**Dataset excerpts**
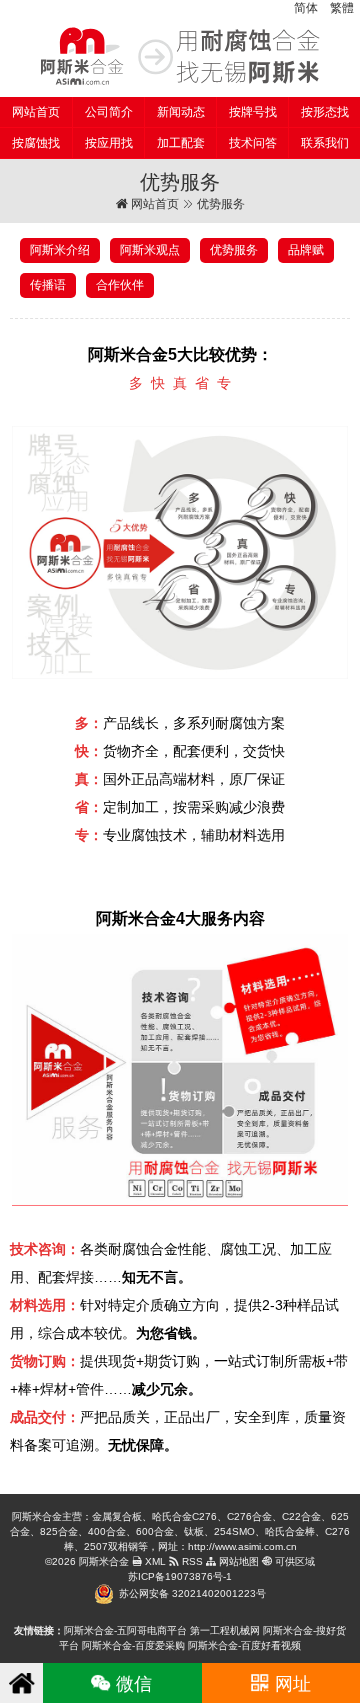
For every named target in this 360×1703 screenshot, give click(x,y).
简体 (306, 8)
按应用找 (109, 143)
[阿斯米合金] (180, 56)
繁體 (342, 8)
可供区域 (293, 1561)
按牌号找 (253, 112)
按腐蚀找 (36, 143)
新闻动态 (181, 112)
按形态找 (325, 112)
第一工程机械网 (225, 1630)
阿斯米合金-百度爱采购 (133, 1645)
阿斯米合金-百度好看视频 (244, 1645)
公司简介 (109, 112)
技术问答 (253, 143)
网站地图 (237, 1561)
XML (154, 1561)
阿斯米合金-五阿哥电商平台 (125, 1630)
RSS (191, 1561)
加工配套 (181, 143)
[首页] (21, 1683)
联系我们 (325, 143)
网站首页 (36, 112)
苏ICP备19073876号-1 (180, 1576)
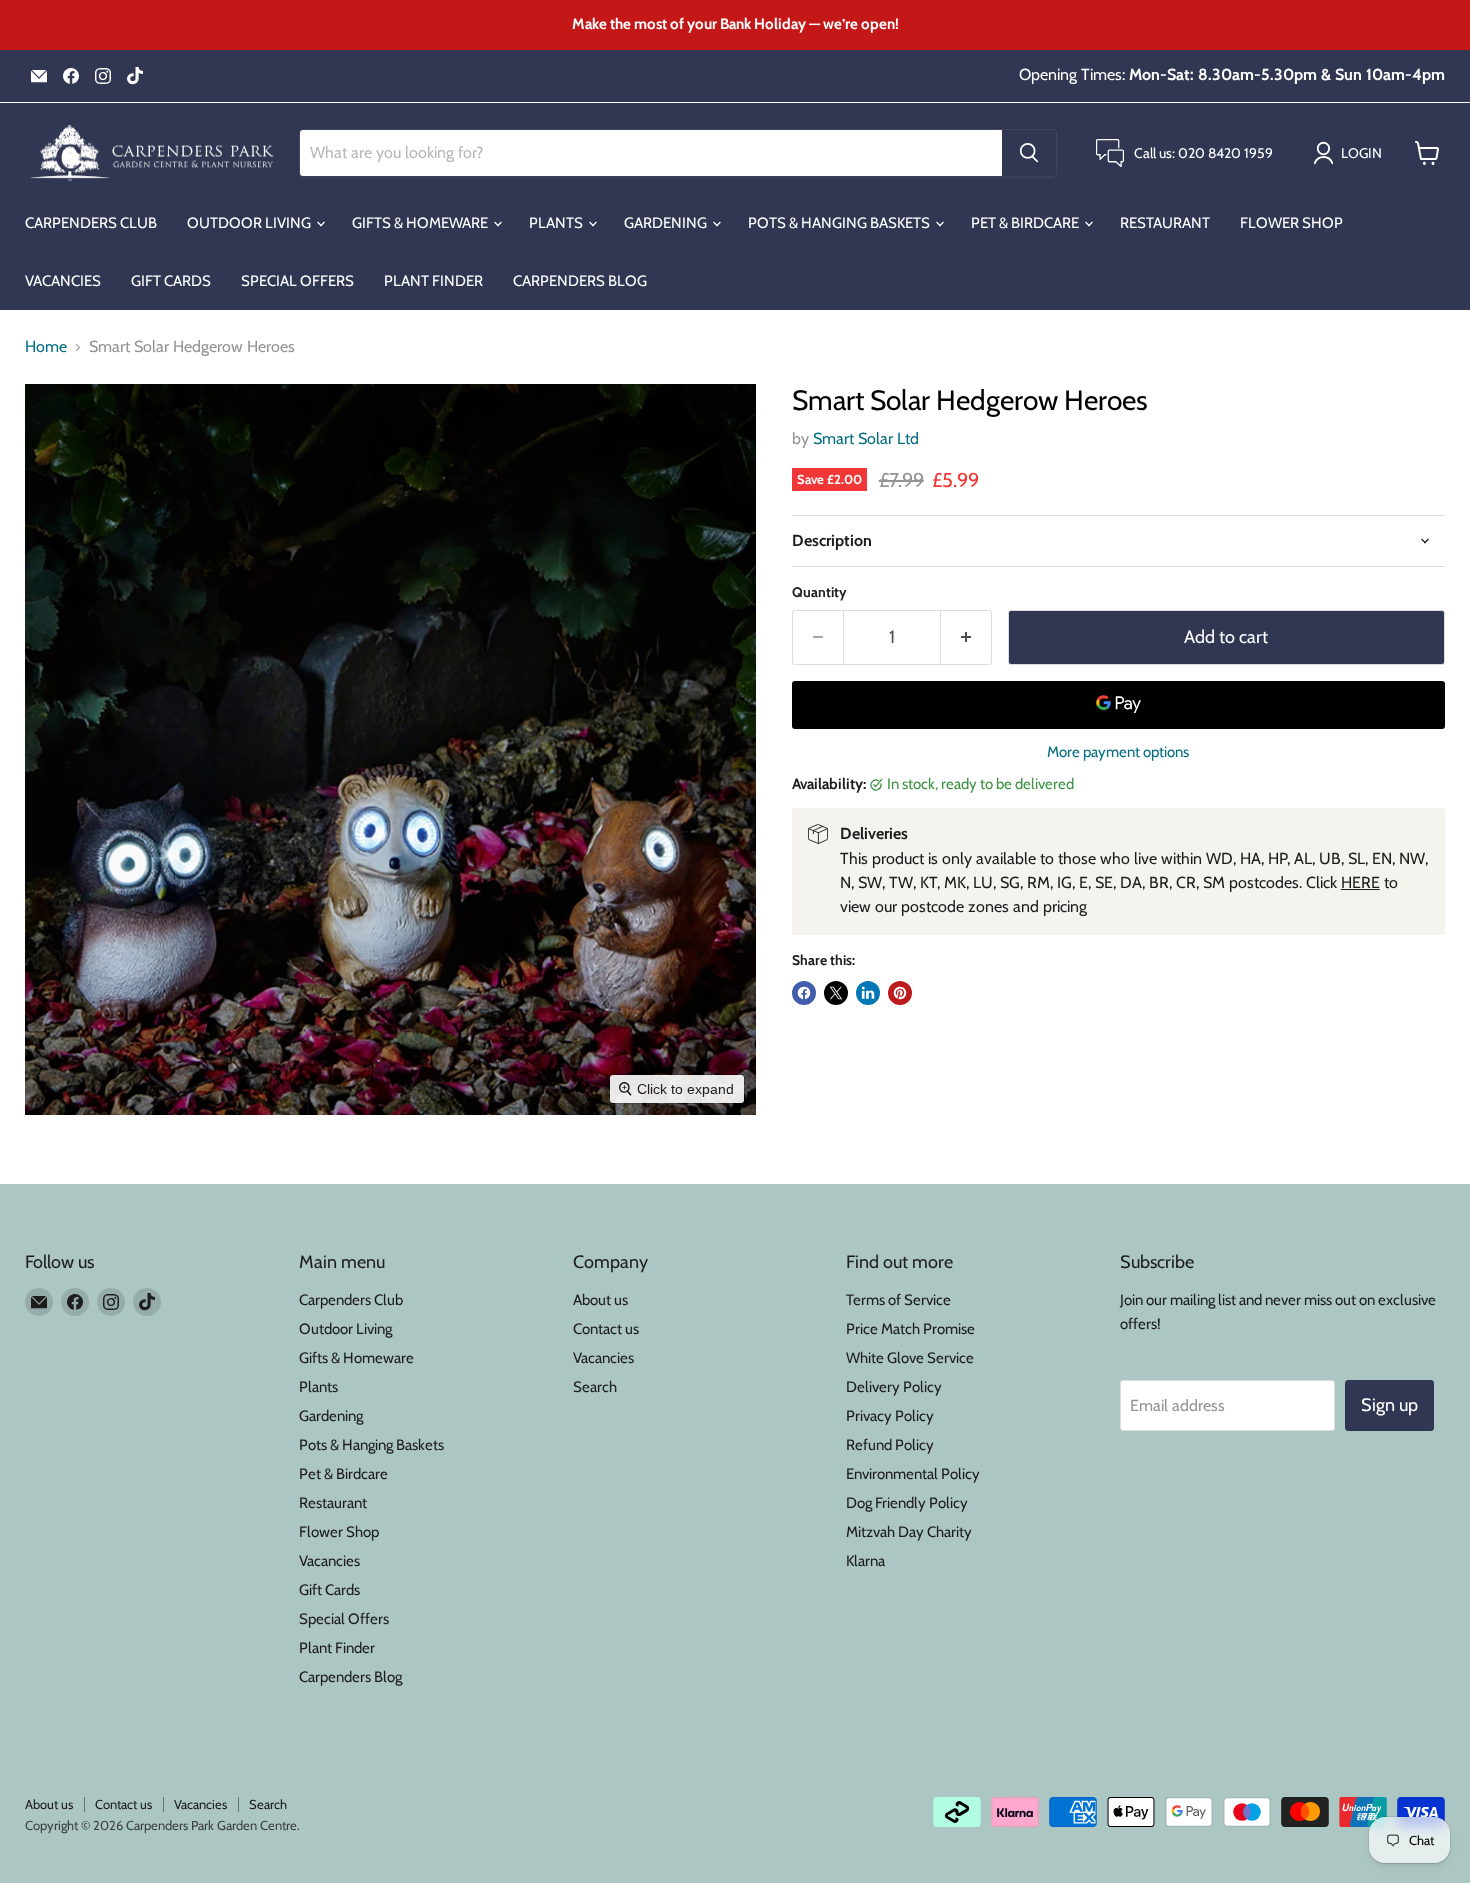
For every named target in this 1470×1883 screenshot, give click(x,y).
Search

**Aim of the exercise**
Copy each line above where the string "screenshot" occurs.

**Task result**
For every named target in this 360×1703 screenshot, give click(x,y).
For every named target in this 1470×1883 screenshot, give click(x,y).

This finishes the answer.